Blue and Black...
We may be inching closer to the end of the year and yet the festivals keep on coming.
Sometimes I genuinely feel as though I am suffering from Festival fatigue. Every year of them more and more of them spring up. Music, Food, Fashion, Interiors, Gardens - you name it and you can bet your arse there will be a festival about it.
But last week I stubled upon a worthy and intriguing one - Scottish Mental Health Arts & Film Festival
The Scottish Mental Health Arts and Film Festival is one of Scotland's most diverse cultural events, covering everything from music, film and visual art to theatre, dance, and literature. The annual festival will take place in venues across Scotland throughout October 2013, aiming to support the arts and challenge preconceived ideas about mental health.
The older I get and the furthr long the path I go, I realise the essential need for good mental health! so I am delighted to see the emergence of this one.
One of the films it showed at Dundee Arts Centre last week will be of particulat interest to our own Queen Michelle seing as it features her first great love - Adam Ant.
The film is called The Blue Black Hussar
"Adam Ant was one of the biggest pop-stars of the 1980s, before a nervous breakdown consigned him to a creatively enervating passage through the mental health system. The result of over a year spent with the eccentric singer, award-winning filmmaker Jack Bond's documentary charts Ant's much vaunted return to the music scene — older and wiser, but still the erudite, charismatic, flamboyant figure of 30 years ago. Largely a fly-on-the-wall, Bond's camera is nevertheless a revealing window into Ant’s life: his overactive mind and his effervescent personality. Careering from London to Paris on a recruiting drive for his comeback bid, meeting a host of colourful supporting characters, and showing off material for his new album, THE BLUE BLACK HUSSAR is a hugely enjoyable tribute to a true musical icon.
Jack Bond’s decision to make this documentary was based on their friendship, which gives an intimate, authentic dimension to the film.
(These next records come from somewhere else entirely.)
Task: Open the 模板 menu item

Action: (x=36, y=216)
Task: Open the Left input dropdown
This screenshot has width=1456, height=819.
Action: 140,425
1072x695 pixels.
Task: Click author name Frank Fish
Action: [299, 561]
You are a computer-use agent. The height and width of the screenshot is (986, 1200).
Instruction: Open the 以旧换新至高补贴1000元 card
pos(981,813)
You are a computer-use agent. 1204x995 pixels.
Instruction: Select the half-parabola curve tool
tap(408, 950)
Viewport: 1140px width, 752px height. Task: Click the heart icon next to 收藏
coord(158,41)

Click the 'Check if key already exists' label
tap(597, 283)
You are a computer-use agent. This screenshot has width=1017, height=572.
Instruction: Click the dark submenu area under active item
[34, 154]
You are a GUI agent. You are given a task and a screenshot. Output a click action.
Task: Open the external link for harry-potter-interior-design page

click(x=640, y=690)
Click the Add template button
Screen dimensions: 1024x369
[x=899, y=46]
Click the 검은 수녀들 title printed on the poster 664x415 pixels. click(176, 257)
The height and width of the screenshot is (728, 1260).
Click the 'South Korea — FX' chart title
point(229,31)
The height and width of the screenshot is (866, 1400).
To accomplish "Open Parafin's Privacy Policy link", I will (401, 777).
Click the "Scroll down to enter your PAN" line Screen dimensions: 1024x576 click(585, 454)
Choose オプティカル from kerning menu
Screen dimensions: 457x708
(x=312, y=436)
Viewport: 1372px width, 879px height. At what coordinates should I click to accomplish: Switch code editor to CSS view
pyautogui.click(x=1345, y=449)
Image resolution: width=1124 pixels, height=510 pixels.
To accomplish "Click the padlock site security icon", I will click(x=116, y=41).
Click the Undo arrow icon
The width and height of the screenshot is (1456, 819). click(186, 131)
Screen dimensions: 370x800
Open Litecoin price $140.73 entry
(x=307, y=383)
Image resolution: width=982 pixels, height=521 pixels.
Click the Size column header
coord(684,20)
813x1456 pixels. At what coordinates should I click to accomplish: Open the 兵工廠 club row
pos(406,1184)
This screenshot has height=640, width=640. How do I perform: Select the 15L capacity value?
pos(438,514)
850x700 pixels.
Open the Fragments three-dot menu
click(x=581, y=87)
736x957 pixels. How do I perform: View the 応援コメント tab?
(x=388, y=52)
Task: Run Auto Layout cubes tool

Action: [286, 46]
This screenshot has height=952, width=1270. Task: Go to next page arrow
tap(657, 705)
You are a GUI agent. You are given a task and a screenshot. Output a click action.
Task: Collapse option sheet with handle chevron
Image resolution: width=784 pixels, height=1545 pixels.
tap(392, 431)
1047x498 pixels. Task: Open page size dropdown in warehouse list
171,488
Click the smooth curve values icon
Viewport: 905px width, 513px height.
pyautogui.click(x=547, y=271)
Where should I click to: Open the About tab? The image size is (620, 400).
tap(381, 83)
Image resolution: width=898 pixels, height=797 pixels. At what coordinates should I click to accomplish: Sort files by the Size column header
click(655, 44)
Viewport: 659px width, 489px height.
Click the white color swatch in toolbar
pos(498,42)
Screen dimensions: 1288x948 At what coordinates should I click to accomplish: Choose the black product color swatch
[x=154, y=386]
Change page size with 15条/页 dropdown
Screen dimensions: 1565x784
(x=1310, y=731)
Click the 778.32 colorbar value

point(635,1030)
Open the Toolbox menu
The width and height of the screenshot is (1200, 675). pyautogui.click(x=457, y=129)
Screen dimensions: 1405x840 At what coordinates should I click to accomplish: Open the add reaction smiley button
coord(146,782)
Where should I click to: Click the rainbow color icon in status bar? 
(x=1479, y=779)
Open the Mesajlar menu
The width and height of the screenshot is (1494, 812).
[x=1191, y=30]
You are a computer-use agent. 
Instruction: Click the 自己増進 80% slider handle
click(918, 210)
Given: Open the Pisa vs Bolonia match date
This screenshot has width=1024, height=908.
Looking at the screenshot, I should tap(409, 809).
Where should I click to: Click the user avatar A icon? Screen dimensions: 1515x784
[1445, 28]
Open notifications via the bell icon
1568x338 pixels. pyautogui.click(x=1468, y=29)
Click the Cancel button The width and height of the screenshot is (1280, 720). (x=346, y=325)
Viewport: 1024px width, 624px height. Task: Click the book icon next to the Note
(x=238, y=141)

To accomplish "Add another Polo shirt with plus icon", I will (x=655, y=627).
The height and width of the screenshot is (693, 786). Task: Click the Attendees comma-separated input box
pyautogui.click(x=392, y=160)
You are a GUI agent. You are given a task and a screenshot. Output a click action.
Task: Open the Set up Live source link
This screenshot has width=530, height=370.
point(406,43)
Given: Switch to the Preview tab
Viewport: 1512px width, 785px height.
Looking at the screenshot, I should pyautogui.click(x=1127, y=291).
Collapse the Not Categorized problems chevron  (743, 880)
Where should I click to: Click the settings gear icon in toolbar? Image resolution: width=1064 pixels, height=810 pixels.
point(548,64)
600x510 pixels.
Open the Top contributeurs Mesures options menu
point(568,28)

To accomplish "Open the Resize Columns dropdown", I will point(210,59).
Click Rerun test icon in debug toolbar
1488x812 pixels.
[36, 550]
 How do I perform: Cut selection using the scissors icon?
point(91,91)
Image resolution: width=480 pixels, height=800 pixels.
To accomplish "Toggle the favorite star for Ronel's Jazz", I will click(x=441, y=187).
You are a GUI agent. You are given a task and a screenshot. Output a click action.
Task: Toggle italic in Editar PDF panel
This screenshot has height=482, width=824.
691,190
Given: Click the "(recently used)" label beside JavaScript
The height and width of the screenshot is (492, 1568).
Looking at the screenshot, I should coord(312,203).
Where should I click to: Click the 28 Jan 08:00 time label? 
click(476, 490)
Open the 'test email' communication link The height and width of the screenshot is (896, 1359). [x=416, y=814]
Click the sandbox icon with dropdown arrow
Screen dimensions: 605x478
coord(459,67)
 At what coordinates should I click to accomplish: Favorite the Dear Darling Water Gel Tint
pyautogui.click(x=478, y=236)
Although we get the strong sense that Adam is ‘playing up’ in the role as dandified, opinionated rocker seeking to shock and appall, the film reveals intimate moments showing sensitive intelligence. Shopping for bric-a-brac in French backstreet vintage shops, cigar-smoke filled conversations about motorbikes and tipsy chats about past lovers with Bond give insight into Adam’s obsessions, personal interests and hobbies revealing a genuinely charming and funny character.